To join the speaker for supper at a restaurant off site after the talk, contact Linda Satalino,, Ext. 2383.

In his talk, Wang will discuss the complexity of atmospheric aerosols and the computational constraints that make representing them in global models accurately so challenging. He will present results from two field observations made by a BNL team that show how atmospheric aerosols can form cloud droplets and thereby influence climate. He will also examine the best, simplest ways to represent these effects in global models.

The Intergovernmental Panel on Climate Change considers the indirect effects of aerosols to be the most uncertain components in the climate system.

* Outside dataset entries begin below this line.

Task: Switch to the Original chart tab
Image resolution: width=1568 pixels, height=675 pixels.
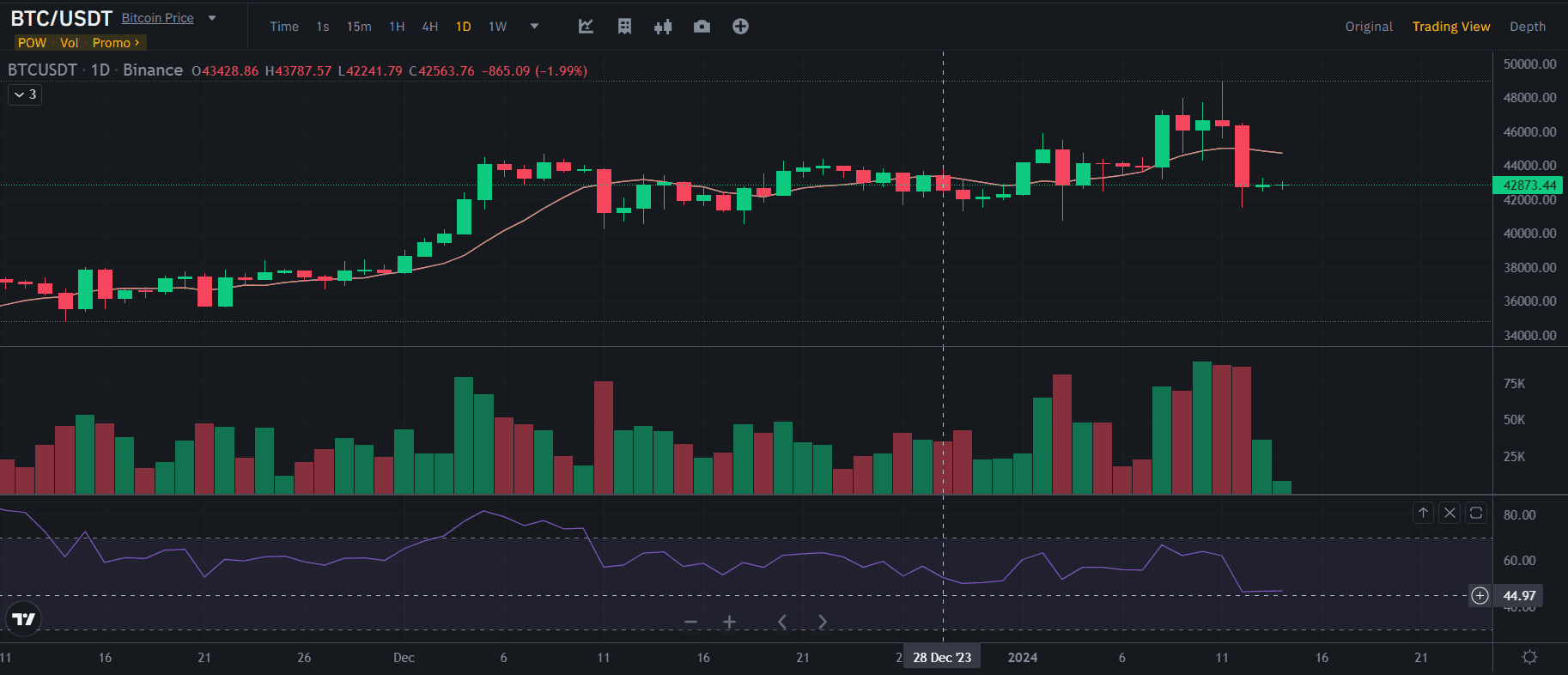Action: (x=1368, y=27)

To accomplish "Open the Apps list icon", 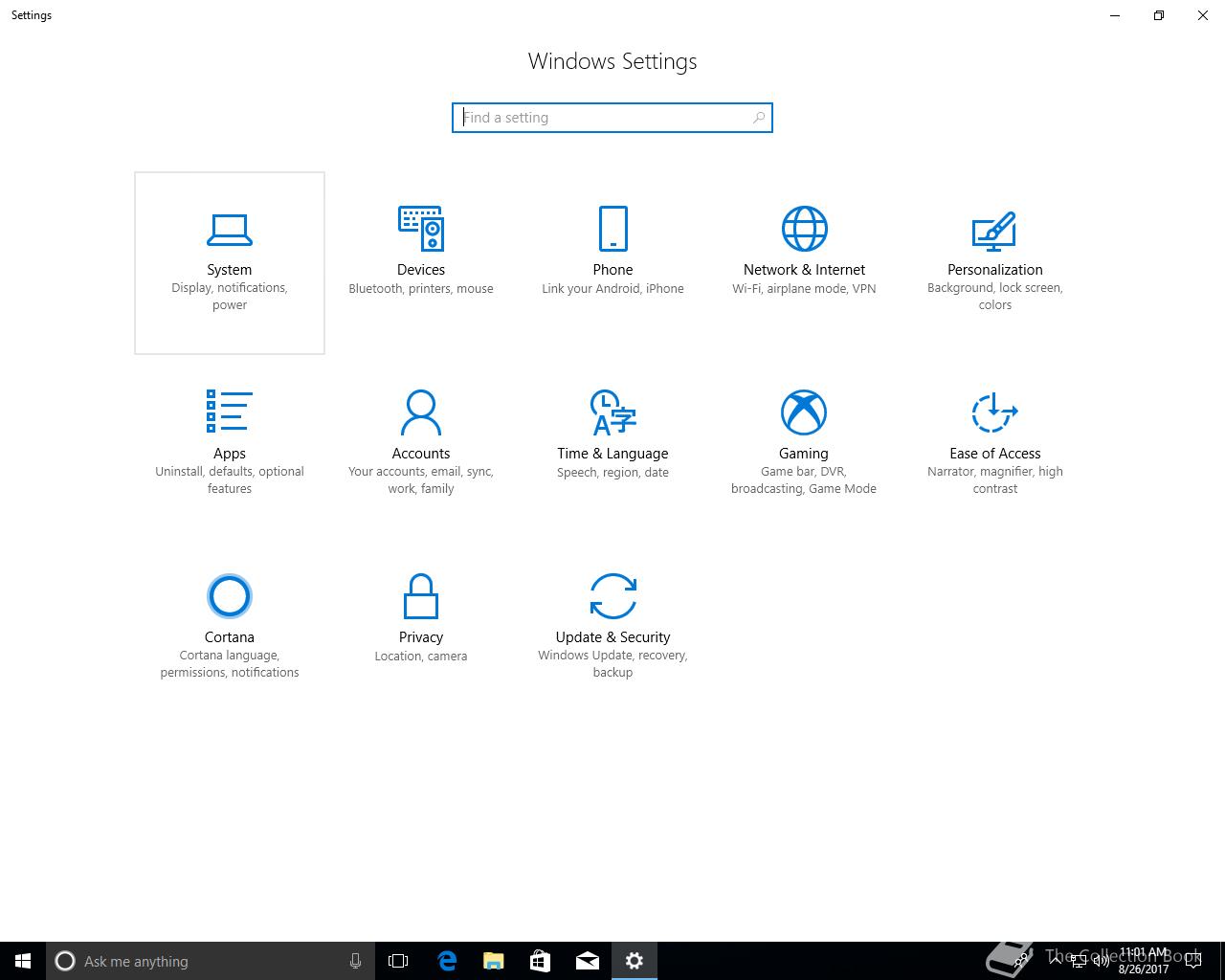I will pos(230,412).
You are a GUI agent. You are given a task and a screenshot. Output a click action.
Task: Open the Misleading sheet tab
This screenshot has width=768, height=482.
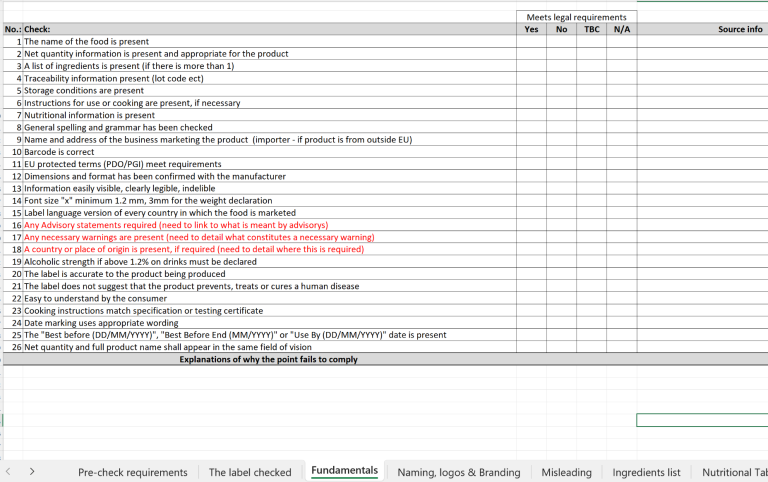point(566,472)
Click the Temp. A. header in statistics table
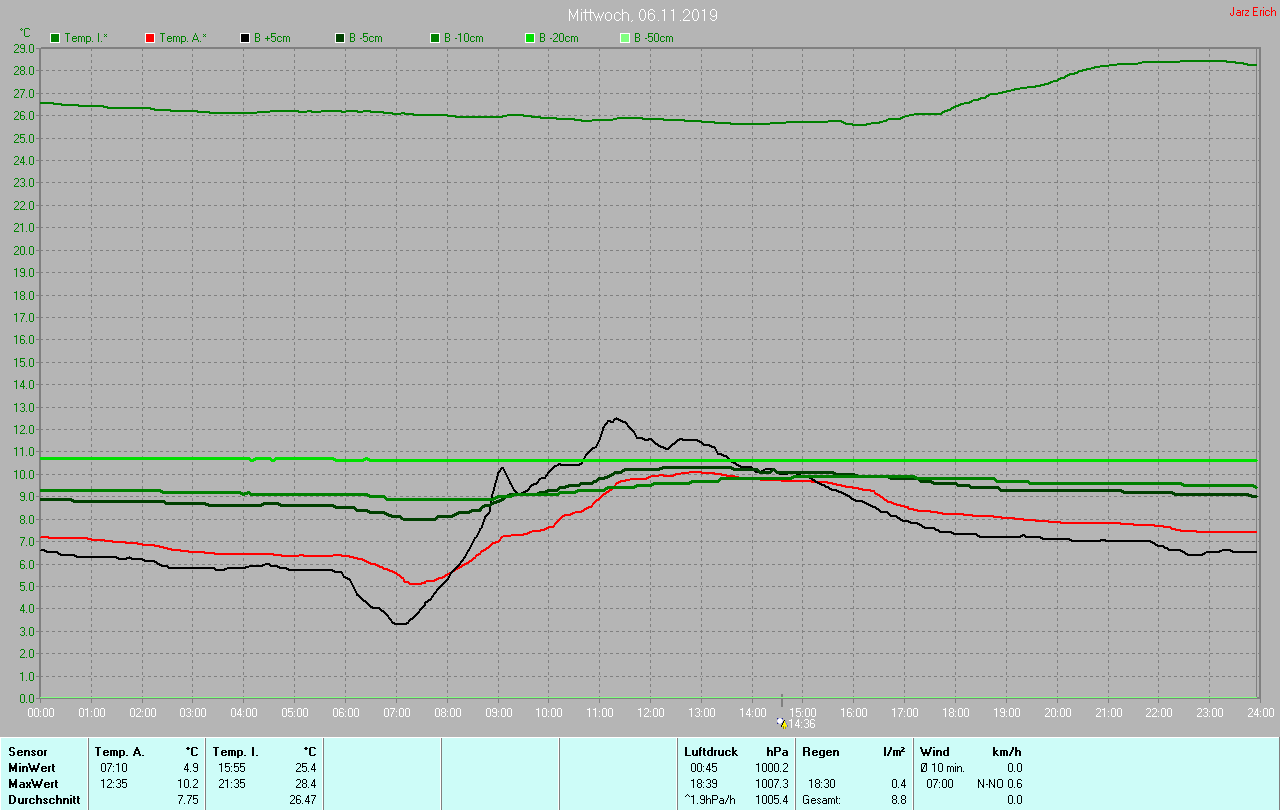This screenshot has width=1280, height=810. pos(119,751)
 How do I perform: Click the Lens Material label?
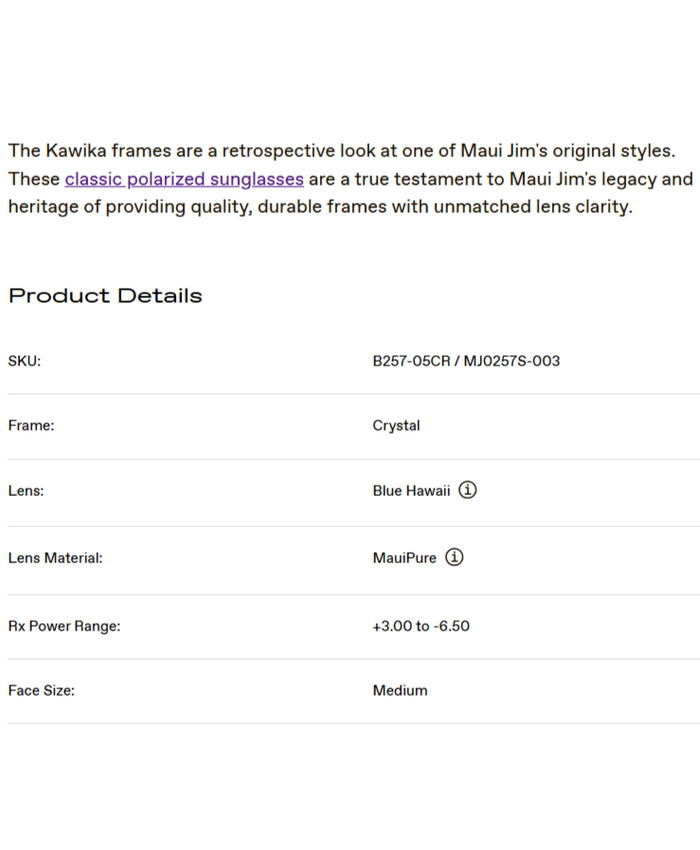pyautogui.click(x=55, y=558)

As Wang will explain, these uncertainties need to be substantially reduced in order to develop the most appropriate strategies to adapt and mitigate future climate change.

Jian Wang, who came to BNL in September 2002 as a Goldhaber Distinguished Fellow, earned his B.S. in physical chemistry at the University of Science and Technology of China in 1996, and his M.S. and Ph.D. in chemical engineering at the California Institute of Technology in 1998 and 2002, respectively. He joined the Environmental Sciences Department as an associate scientist in September 2005, with an affiliated faculty appointment in the School of Marine & Atmospheric Sciences at Stony Brook University.

Wang holds two patents, with another pending, and among many other activities, he is an editor of Aerosol Science & Technology. He was named a scientist in October 2008.